どういうわけか彼は俺のことを気に入っているような素振りを見せている。
「ラン、いきなりですまないが頼みがある。君にしか頼めないんだ」
「我を頼ってくれるんて嬉しいなぁ。で、頼みってなぁに?」
「バーニングドラゴンに人間の姿を取るように説得してほしい」
俺はランに直球に頼み込んだ。
ドラゴンが人間にとって脅威になるのはその巨体と風貌故だ。
つまりドラゴン側に人間の姿をとってもらえば衝突を起こすのを避けられるはずなのだ。
人間である俺たちが訴えかけても耳を貸すことはないだろうし、人間に対して友好的なドラゴンであるランが最も適任だ。
「なるほどねぇ。人間にしては知恵を絞ってるねぇ」
「頼む。

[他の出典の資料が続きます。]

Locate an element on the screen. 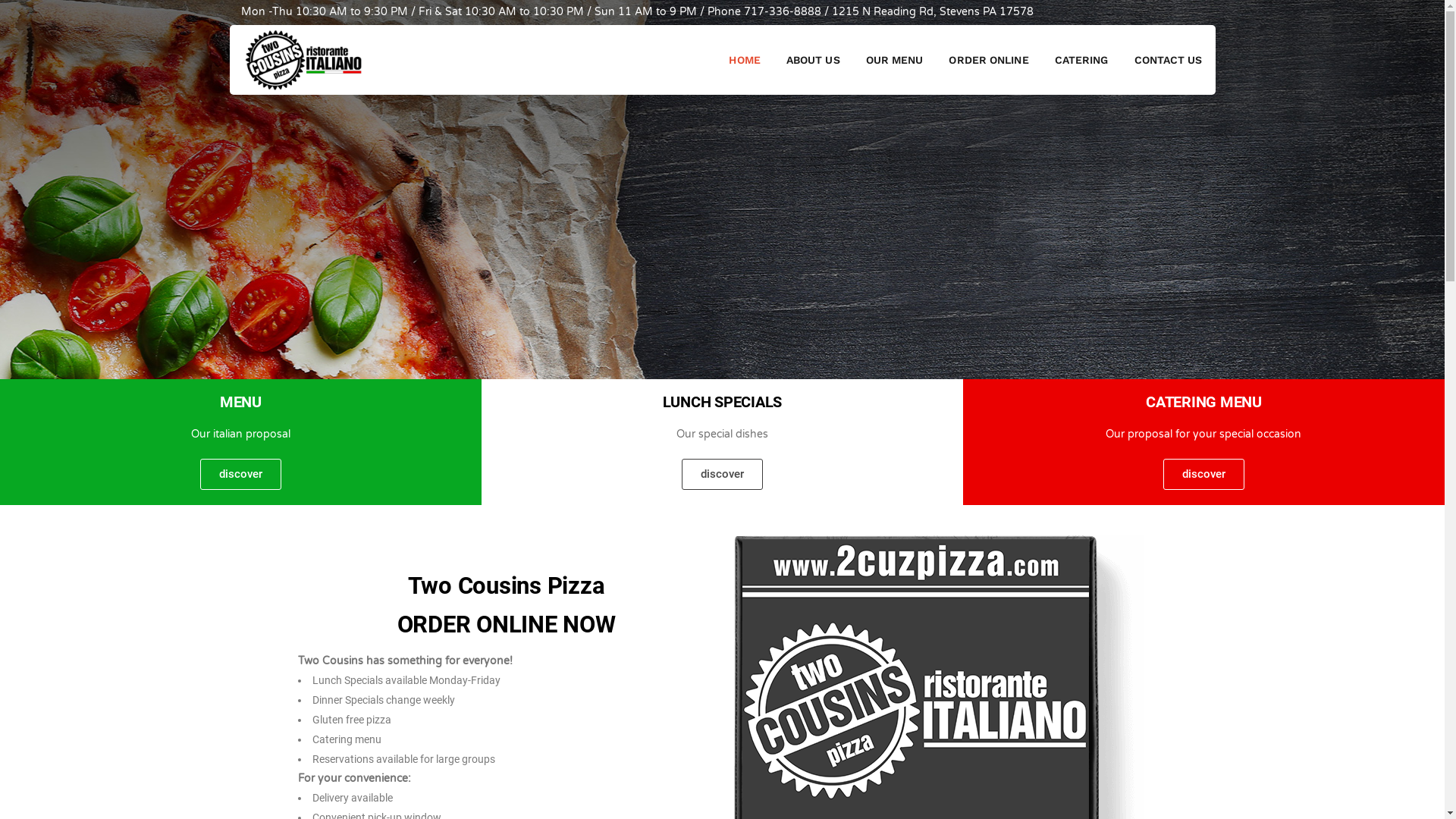 The width and height of the screenshot is (1456, 819). 'ORDER ONLINE NOW' is located at coordinates (506, 623).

引き受けてはくれないか?」
俺は頭を下げてランにより深く頼み込んだ。
これでダメなら諦めるしかない。
「うーん……いいよぉ。友達からの頼みだからねぇ」
ランは少し考えこんでから承諾してくれた。
よかった、これである程度は希望を見出せるぞ。
「こういう時、人間たちは『善は急げ』って言うんだよねぇ。それじゃあ行くよぉ」
ランは再びドラゴンの姿へと戻ると風を集めだした。
これはストームドラゴンが空を飛ぶ際にとる行動だ。
「行くってどこへ?」
「バーニングドラゴンくんのいるところだよぉ。君たちも連れていくからぁ、ちゃんと我の身体にしがみついててねぇ」
ランは俺たちを摘まんで足元や背中に放り込むと風を起こして宙に浮かび上がった。
人間にとって友好的とはいってもやはり根はドラゴンか、振り落とされる可能性をこれっぽっちも考慮していない。
こうして俺たちはストームドラゴンに連れられ、落下死の恐怖と戦いながらバーニングドラゴンの元へと向かうことになったのであった。